Showing posts with label artificial intelligence. Show all posts
Showing posts with label artificial intelligence. Show all posts

Friday, October 14, 2016

Applying Auto-encoders to MNIST

Applying Auto-encoders to MNIST

This is a companion article to my new book, Practical Machine Learning with H2O, published by O’Reilly. Beyond the sheer, unadulterated pleasure you will get from reading it, I’m also recommending it for readers of this article, because I’m only going to lightly introduce topics such as H2O, MNIST, and even auto-encoders, that are covered in much more depth in the book.

That Light Introduction

H2O is a powerful, scalable and fast machine-learning server/framework, with APIs in R and Python (as well as Coffeescript, Scala via its Spark interface, and others). It has relatively few machine learning algorithms, but they are generally the ones you would have settled on using anyway, and each has been optimized to scale across clusters and big data, and each has many parameters for tuning.
MNIST is a machine learning problem to recognize which of the digits 0 to 9 a set of 784 pixels represents. There are 60,000 training samples, and 10,000 test samples. To avoid inadvertently over-fitting to the test samples, I split the 60K into 50K training data and 10K validation data.
Auto-encoders are the unsupervised version of deep-learning (neural nets, if you prefer). The Wikipedia article is a good introduction to the idea. By setting the input_dropout_ratio parameter H2O supports the “Denoising autoencoder” variation, and withhidden_dropout_ratios H2O supports the “Sparse autoencoder” variation.

The Aim

More layers in a supervised deep learning neural network can often give better results on complex problems. But the more layers you have, the harder it can be to train. Auto-encoders to the rescue! You run an auto-encoder on the raw inputs, and it will self-organize them - extract some information from them. You then take the middle hidden layer from the auto-encoder, and use that as the inputs to your supervised learning algorithm. Or possibly you do it again, with another auto-encoder, to extract (theoretically) an even higher-level abstraction.
I decided to try this on the MNIST data.
My initial approach was to treat it as a data compression problem: to see how few hidden neurons, in a single layer, I could get a perfect score with. I.e. this autoencoder had 784 input neurons, N hidden neurons, and 784 output neurons.
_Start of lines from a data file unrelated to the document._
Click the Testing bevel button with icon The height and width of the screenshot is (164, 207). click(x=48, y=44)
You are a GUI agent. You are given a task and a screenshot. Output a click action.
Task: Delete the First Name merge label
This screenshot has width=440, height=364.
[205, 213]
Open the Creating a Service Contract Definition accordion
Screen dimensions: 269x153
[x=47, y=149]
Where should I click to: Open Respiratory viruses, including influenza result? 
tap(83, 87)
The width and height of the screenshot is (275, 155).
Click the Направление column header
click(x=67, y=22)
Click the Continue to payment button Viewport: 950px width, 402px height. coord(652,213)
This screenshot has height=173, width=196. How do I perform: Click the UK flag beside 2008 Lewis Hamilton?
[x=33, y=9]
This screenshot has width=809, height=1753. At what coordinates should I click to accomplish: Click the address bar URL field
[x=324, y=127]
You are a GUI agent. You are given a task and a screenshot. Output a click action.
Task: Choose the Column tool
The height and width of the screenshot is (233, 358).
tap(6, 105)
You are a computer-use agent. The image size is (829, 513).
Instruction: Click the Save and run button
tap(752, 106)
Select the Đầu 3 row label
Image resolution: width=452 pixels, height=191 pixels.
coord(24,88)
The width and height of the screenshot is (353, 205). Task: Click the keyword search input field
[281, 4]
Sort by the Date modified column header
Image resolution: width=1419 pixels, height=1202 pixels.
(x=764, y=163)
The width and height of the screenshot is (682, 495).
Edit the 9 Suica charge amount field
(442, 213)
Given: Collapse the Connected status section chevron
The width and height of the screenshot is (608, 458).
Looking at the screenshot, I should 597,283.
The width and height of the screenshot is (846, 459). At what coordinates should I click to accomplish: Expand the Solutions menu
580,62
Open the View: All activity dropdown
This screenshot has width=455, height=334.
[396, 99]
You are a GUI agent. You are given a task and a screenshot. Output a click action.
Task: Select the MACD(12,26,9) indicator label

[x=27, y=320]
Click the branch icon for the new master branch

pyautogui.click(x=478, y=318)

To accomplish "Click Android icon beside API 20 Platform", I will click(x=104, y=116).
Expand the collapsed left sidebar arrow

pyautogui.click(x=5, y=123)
Just one hidden layer, so to request, say, a 784x200x784 layout, in H2O I just do hidden=200, and the input layer is implicit from the data, and the output it implict because I specify autoencoder=TRUE. Unfortunately, even with N=784, I couldn’t get an MSE of 0.0.
(You should be able to see how there is one trivial way for such a network to get the perfect score: for each neuron in the middle layer, exactly one incoming weight should be 1.0 and all the others should be 0.0, and then the same for the outgoing weights. However, also appreciate how hard it would be for training to discover this if all 784 weights leading in and all 784 weights leading out of each neuron started off life as a random number.)

Getting Practical

So, under time pressure, I took an “educated guess” approach, and also an “ensemble” approach. I made three autoencoders (one of them being two-step, so four models in total), and used them together. The code to make them, and their outputs, is wrapped up in a couple of R functions, which I’ll show in a moment, but first a look at the parameters of the four models:
AE200: This uses a single layer of 200 hidden neurons. I set input_dropout_ratio = 0.3, which means as each training sample was used for training it would be setting a random 30% of the pixels to 0. This should make it more robust, less likely to over-fit. I also use L2 regularization, set to 1e-4 (which is fairly high).
AE32: This uses just 32 hidden neurons, so is going to be less perfect representation than AE200. To compensate for that, I use a lower input_dropout_ratio = 0.1, and also lowered L2 regularization to 1e-5.
AE768: Not used directly. One hidden neuron per input pixel (almost), means it is more “rephrasing” rather than “compressing”. I used the same input_dropout_ratio = 0.3 and l2 = 1e-4 settings as AE200. (Among the 784 pixels columns there are a few around the edge that are exactly zero in all training data, so provide no information, and can be thrown away; that is where the 768 came from.)
AE128: This was built from the output of AE768. No input dropout, and just a bit of L2 regularization (1e-5).
L2 regularization penalizes large weights (e.g. see https://www.quora.com/What-is-the-difference-between-L1-and-L2-regularization). It helps make sure all pixels get considered, rather than allowing the algorithm to over-fit to one particular pixel.
All four models used the tanh activation function, and were given 20 epochs.

The Model Generation Code

The following listing shows the R code, for the above model descriptions in H2O, wrapped up in a function that takes two parameters:
  • data is the H2O frame to use for training data
  • x is which columns of that frame to use
_
create_MNIST_autoencoders <- function(data, x){
m_AE200 <- h2o.deeplearning(
  x, training_frame = data,
  hidden = c(200),
  model_id = "AE200",
  autoencoder=T,
  input_dropout_ratio = 0.3,  #Quite high
  l2 = 1e-4,  #Quite high
  activation = "Tanh",
  export_weights_and_biases = T,
  ignore_const_cols = F,
  train_samples_per_iteration = 0,
  epochs = 20
  )

m_AE32 <- h2o.deeplearning(
  x, training_frame = data,
  hidden = c(32),
  model_id = "AE32",
  autoencoder = T,
  input_dropout_ratio = 0.1,  #Fairly low
  l2 = 1e-5,  #Fairly low
  activation = "Tanh",
  export_weights_and_biases = T,
  ignore_const_cols = F,
  train_samples_per_iteration = 0,
  epochs = 20
  )

m_AE768 <- h2o.deeplearning(
  x, training_frame = data,
  hidden = c(768),
  model_id = "AE768",
  autoencoder = T,
  input_dropout_ratio = 0.3,  #Quite high
  l2 = 1e-4,  #Quite high
  activation = "Tanh",
  export_weights_and_biases = T,
  ignore_const_cols = F,
  train_samples_per_iteration = 0,
  epochs = 20
  )

f_AE768 = h2o.deepfeatures(m_AE768, data)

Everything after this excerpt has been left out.